_Aim:_ Could you rewrite the rows below, putting "button" wherever "icon" appears and leaving everything else unchanged?
============
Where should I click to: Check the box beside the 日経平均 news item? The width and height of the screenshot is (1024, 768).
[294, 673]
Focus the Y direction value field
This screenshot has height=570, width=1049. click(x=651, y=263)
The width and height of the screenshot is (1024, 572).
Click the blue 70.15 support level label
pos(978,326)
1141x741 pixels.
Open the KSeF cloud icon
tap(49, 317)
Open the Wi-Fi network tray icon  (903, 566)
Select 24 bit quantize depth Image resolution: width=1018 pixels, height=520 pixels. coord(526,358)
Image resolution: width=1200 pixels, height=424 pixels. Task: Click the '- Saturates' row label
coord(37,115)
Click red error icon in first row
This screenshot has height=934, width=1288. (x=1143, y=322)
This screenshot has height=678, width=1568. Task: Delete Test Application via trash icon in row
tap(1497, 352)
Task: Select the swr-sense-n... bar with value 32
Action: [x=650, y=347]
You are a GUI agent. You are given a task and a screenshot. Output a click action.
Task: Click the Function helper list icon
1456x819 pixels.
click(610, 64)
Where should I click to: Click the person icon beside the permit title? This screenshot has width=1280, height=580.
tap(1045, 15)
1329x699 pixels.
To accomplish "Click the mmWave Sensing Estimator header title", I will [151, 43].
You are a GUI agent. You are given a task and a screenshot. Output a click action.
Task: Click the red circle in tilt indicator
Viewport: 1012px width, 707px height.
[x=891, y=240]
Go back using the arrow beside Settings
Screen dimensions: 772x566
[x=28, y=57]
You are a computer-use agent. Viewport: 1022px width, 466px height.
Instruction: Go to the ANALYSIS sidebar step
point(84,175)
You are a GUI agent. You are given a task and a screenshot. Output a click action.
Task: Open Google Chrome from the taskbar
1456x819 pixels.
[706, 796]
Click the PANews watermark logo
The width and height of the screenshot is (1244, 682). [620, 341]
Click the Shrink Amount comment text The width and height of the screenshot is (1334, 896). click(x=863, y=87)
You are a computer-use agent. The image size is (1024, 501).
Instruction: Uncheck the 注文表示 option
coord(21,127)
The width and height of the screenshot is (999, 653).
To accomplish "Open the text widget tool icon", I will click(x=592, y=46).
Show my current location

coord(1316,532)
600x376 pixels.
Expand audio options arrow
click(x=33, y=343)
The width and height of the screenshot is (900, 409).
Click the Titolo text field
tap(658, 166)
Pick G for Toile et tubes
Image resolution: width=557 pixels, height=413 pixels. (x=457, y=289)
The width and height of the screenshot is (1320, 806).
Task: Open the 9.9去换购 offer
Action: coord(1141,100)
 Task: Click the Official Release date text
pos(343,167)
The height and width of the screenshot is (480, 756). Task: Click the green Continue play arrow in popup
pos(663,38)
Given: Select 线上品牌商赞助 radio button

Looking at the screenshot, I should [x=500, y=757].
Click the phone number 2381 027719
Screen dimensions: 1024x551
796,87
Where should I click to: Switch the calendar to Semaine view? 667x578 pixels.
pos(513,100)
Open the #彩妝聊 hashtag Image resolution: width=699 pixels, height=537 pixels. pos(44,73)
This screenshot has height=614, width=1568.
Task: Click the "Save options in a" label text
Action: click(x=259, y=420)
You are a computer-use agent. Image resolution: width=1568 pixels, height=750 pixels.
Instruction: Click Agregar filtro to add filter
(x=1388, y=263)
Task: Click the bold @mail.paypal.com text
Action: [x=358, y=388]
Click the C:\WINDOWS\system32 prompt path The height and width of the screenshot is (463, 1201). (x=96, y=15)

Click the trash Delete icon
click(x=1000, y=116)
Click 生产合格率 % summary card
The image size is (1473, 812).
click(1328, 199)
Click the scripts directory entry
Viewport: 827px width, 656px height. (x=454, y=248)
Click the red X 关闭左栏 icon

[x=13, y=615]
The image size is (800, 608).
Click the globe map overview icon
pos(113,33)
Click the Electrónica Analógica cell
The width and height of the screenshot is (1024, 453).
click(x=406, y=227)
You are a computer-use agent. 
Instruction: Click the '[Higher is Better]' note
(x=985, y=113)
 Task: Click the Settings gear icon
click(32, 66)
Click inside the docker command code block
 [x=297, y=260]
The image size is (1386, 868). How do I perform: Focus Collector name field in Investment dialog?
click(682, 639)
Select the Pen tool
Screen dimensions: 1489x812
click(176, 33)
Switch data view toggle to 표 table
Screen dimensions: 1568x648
============
_Solution to this task:_
Where should I click to: Check the box beside the 日経平均 news item? The width and height of the screenshot is (1024, 768).
[294, 673]
Focus the Y direction value field
This screenshot has height=570, width=1049. click(x=651, y=263)
The width and height of the screenshot is (1024, 572).
Click the blue 70.15 support level label
pos(978,326)
1141x741 pixels.
Open the KSeF cloud button
tap(49, 317)
Open the Wi-Fi network tray button  (903, 566)
Select 24 bit quantize depth Image resolution: width=1018 pixels, height=520 pixels. coord(526,358)
Image resolution: width=1200 pixels, height=424 pixels. Task: Click the '- Saturates' row label
coord(37,115)
Click red error button in first row
This screenshot has height=934, width=1288. (x=1143, y=322)
This screenshot has height=678, width=1568. Task: Delete Test Application via trash button in row
tap(1497, 352)
Task: Select the swr-sense-n... bar with value 32
Action: [x=650, y=347]
You are a GUI agent. You are given a task and a screenshot. Output a click action.
Task: Click the Function helper list button
1456x819 pixels.
click(610, 64)
Where should I click to: Click the person button beside the permit title? This screenshot has width=1280, height=580.
tap(1045, 15)
1329x699 pixels.
To accomplish "Click the mmWave Sensing Estimator header title", I will [151, 43].
You are a GUI agent. You are given a task and a screenshot. Output a click action.
Task: Click the red circle in tilt indicator
Viewport: 1012px width, 707px height.
[x=891, y=240]
Go back using the arrow beside Settings
Screen dimensions: 772x566
[x=28, y=57]
You are a computer-use agent. Viewport: 1022px width, 466px height.
Instruction: Go to the ANALYSIS sidebar step
point(84,175)
You are a GUI agent. You are given a task and a screenshot. Output a click action.
Task: Open Google Chrome from the taskbar
1456x819 pixels.
[706, 796]
Click the PANews watermark logo
The width and height of the screenshot is (1244, 682). [620, 341]
Click the Shrink Amount comment text The width and height of the screenshot is (1334, 896). click(x=863, y=87)
You are a computer-use agent. The image size is (1024, 501).
Instruction: Uncheck the 注文表示 option
coord(21,127)
The width and height of the screenshot is (999, 653).
To accomplish "Open the text widget tool button", I will click(x=592, y=46).
Show my current location

coord(1316,532)
600x376 pixels.
Expand audio options arrow
click(x=33, y=343)
The width and height of the screenshot is (900, 409).
Click the Titolo text field
tap(658, 166)
Pick G for Toile et tubes
Image resolution: width=557 pixels, height=413 pixels. (x=457, y=289)
The width and height of the screenshot is (1320, 806).
Task: Open the 9.9去换购 offer
Action: coord(1141,100)
 Task: Click the Official Release date text
pos(343,167)
The height and width of the screenshot is (480, 756). Task: Click the green Continue play arrow in popup
pos(663,38)
Given: Select 线上品牌商赞助 radio button

Looking at the screenshot, I should [x=500, y=757].
Click the phone number 2381 027719
Screen dimensions: 1024x551
796,87
Where should I click to: Switch the calendar to Semaine view? 667x578 pixels.
pos(513,100)
Open the #彩妝聊 hashtag Image resolution: width=699 pixels, height=537 pixels. pos(44,73)
This screenshot has height=614, width=1568.
Task: Click the "Save options in a" label text
Action: click(x=259, y=420)
You are a computer-use agent. Image resolution: width=1568 pixels, height=750 pixels.
Instruction: Click Agregar filtro to add filter
(x=1388, y=263)
Task: Click the bold @mail.paypal.com text
Action: [x=358, y=388]
Click the C:\WINDOWS\system32 prompt path The height and width of the screenshot is (463, 1201). (x=96, y=15)

Click the trash Delete button
click(x=1000, y=116)
Click 生产合格率 % summary card
The image size is (1473, 812).
click(1328, 199)
Click the scripts directory entry
Viewport: 827px width, 656px height. (x=454, y=248)
Click the red X 关闭左栏 button

[x=13, y=615]
The image size is (800, 608).
Click the globe map overview button
pos(113,33)
Click the Electrónica Analógica cell
The width and height of the screenshot is (1024, 453).
click(x=406, y=227)
You are a computer-use agent. 
Instruction: Click the '[Higher is Better]' note
(x=985, y=113)
 Task: Click the Settings gear button
click(32, 66)
Click inside the docker command code block
 [x=297, y=260]
The image size is (1386, 868). How do I perform: Focus Collector name field in Investment dialog?
click(682, 639)
Select the Pen tool
Screen dimensions: 1489x812
click(176, 33)
Switch data view toggle to 표 table
Screen dimensions: 1568x648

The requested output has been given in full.